#### Exercise directions:
Output only the lines from the start of the entries through the line holding "Given: Open the 中通快递". Each line must match the original exactly.

START Exercise materials

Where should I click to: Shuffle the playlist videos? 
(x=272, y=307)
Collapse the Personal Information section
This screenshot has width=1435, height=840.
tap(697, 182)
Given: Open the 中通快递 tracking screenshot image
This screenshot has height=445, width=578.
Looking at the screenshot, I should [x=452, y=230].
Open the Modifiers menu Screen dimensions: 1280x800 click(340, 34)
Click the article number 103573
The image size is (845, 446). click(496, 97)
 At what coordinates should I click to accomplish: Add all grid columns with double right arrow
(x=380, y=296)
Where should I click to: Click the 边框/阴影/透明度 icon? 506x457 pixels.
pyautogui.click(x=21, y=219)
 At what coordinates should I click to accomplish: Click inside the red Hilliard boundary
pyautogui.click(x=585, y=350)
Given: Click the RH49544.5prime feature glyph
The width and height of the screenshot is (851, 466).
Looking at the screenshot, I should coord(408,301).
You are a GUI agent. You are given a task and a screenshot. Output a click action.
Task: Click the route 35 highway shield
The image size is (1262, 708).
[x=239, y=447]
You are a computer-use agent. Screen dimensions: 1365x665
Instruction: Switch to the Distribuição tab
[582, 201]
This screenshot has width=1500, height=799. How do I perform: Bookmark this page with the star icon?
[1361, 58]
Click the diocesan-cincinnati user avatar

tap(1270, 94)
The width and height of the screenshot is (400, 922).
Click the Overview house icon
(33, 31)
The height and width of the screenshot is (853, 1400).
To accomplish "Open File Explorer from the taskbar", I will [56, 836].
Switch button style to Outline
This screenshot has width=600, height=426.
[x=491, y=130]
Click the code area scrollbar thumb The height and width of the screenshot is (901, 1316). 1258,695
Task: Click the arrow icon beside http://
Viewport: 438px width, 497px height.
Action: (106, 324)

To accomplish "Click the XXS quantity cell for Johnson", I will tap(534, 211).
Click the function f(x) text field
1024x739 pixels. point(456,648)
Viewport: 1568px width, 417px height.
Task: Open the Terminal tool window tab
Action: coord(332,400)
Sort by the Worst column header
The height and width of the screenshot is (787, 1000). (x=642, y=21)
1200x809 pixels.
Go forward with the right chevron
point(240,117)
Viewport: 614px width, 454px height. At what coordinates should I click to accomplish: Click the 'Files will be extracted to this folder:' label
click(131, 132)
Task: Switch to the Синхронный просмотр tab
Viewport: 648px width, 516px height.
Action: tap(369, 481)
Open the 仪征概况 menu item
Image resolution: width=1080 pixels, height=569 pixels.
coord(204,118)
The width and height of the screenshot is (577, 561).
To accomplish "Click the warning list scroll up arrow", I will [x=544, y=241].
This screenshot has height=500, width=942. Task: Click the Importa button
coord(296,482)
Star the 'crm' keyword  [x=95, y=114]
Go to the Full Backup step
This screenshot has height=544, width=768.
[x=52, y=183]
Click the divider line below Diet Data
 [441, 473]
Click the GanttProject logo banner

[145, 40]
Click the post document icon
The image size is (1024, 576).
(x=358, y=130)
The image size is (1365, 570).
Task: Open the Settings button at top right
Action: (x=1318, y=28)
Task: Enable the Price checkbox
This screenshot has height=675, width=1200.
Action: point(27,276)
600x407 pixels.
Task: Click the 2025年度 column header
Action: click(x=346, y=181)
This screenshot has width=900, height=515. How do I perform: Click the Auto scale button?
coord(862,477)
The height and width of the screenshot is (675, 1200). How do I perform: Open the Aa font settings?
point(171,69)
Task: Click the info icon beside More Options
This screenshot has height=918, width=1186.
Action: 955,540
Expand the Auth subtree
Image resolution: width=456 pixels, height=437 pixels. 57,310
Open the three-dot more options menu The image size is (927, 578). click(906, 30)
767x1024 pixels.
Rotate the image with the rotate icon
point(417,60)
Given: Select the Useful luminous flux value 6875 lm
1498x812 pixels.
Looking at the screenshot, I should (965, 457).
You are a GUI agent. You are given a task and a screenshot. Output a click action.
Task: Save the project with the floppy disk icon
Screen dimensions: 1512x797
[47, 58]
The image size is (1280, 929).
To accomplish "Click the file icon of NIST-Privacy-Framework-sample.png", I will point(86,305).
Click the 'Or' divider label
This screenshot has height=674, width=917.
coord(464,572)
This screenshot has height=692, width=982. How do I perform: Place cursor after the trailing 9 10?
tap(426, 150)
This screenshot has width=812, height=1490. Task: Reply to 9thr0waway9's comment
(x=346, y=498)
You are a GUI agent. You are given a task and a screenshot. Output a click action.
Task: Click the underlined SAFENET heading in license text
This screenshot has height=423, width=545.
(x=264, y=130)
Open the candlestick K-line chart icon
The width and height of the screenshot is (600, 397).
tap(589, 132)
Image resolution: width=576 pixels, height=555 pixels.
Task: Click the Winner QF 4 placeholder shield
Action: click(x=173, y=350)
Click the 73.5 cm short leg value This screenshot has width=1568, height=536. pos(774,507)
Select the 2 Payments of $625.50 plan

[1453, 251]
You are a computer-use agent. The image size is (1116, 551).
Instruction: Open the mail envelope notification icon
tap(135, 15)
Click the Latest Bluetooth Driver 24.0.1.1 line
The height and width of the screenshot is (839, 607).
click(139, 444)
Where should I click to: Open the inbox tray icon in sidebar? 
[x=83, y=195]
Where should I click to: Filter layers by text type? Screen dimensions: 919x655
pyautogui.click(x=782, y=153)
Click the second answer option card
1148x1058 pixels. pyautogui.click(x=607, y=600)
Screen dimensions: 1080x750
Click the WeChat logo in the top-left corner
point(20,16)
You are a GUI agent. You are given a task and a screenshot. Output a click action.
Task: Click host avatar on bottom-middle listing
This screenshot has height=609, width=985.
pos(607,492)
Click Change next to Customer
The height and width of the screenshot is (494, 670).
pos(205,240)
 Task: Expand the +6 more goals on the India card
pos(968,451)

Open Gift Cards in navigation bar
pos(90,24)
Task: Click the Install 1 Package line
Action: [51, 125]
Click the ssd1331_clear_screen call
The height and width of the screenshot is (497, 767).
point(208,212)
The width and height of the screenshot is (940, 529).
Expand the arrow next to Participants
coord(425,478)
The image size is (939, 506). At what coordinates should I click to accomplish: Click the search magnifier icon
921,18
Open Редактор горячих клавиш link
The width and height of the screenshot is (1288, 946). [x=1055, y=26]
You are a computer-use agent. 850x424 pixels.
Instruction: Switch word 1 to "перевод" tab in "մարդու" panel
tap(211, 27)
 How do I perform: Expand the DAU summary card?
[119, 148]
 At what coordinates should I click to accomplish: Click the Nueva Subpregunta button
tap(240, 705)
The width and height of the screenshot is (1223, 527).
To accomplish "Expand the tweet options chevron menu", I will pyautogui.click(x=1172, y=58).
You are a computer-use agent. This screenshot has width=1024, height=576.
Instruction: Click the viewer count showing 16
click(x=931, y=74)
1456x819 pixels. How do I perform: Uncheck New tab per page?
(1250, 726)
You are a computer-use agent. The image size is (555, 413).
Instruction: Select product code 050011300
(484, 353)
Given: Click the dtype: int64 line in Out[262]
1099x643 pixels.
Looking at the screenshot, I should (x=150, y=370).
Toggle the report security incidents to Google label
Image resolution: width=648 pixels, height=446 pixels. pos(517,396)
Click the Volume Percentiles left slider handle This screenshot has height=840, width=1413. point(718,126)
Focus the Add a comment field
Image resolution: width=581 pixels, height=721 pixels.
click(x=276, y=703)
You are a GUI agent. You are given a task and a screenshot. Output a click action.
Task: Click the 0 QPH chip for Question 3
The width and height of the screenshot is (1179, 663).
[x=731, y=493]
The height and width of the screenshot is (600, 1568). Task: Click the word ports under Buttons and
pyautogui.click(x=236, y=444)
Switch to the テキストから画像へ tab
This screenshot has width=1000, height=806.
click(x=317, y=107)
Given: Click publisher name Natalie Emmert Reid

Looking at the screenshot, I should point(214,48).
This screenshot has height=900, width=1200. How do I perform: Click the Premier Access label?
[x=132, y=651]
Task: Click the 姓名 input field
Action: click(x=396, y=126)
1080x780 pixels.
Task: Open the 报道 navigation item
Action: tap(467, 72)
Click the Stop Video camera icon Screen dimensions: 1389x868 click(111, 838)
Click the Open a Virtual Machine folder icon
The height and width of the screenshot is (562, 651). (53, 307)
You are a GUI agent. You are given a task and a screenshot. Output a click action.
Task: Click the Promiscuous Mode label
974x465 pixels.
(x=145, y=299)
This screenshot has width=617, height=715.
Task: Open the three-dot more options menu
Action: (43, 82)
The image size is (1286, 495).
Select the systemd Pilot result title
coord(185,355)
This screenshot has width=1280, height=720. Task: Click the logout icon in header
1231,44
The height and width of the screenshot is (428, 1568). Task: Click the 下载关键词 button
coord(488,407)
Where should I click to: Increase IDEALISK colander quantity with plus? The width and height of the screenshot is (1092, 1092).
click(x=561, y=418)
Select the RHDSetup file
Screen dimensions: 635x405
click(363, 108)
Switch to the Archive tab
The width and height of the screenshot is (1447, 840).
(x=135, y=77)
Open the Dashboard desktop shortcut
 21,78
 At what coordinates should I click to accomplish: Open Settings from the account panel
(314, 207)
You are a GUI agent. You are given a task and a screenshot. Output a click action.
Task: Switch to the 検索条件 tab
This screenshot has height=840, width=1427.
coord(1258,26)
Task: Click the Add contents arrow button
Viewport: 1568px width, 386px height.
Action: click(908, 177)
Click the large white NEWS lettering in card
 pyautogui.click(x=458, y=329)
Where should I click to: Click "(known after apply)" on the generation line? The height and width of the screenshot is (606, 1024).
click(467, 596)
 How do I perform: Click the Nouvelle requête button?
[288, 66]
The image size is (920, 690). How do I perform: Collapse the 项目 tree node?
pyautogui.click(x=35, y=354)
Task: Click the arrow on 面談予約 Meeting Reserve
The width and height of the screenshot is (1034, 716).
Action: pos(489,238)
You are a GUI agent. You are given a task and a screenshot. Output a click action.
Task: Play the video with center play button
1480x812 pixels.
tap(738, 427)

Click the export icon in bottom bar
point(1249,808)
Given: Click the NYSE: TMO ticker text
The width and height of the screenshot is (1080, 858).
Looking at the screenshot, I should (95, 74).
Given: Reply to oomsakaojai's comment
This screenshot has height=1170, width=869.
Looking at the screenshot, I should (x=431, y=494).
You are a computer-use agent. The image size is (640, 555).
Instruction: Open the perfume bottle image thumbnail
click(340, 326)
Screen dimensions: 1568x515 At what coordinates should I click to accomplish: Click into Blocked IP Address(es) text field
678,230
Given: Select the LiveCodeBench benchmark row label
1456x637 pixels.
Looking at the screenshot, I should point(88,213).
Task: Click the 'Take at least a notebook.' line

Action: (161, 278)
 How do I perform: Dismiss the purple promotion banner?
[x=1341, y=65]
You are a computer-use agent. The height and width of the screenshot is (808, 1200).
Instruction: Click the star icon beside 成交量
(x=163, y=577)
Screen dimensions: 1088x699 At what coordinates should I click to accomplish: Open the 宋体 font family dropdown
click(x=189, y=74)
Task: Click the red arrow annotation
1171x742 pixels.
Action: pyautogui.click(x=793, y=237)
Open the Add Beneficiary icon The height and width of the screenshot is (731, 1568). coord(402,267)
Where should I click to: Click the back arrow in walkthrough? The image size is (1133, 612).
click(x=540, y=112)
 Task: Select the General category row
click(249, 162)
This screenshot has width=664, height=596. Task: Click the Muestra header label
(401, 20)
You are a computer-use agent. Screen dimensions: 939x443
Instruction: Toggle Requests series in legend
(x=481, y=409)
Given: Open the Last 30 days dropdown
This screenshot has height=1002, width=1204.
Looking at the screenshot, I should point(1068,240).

END Exercise materials

#### Your solution:
Where should I click to: Shuffle the playlist videos? 
(x=272, y=307)
Collapse the Personal Information section
This screenshot has width=1435, height=840.
tap(697, 182)
Given: Open the 中通快递 tracking screenshot image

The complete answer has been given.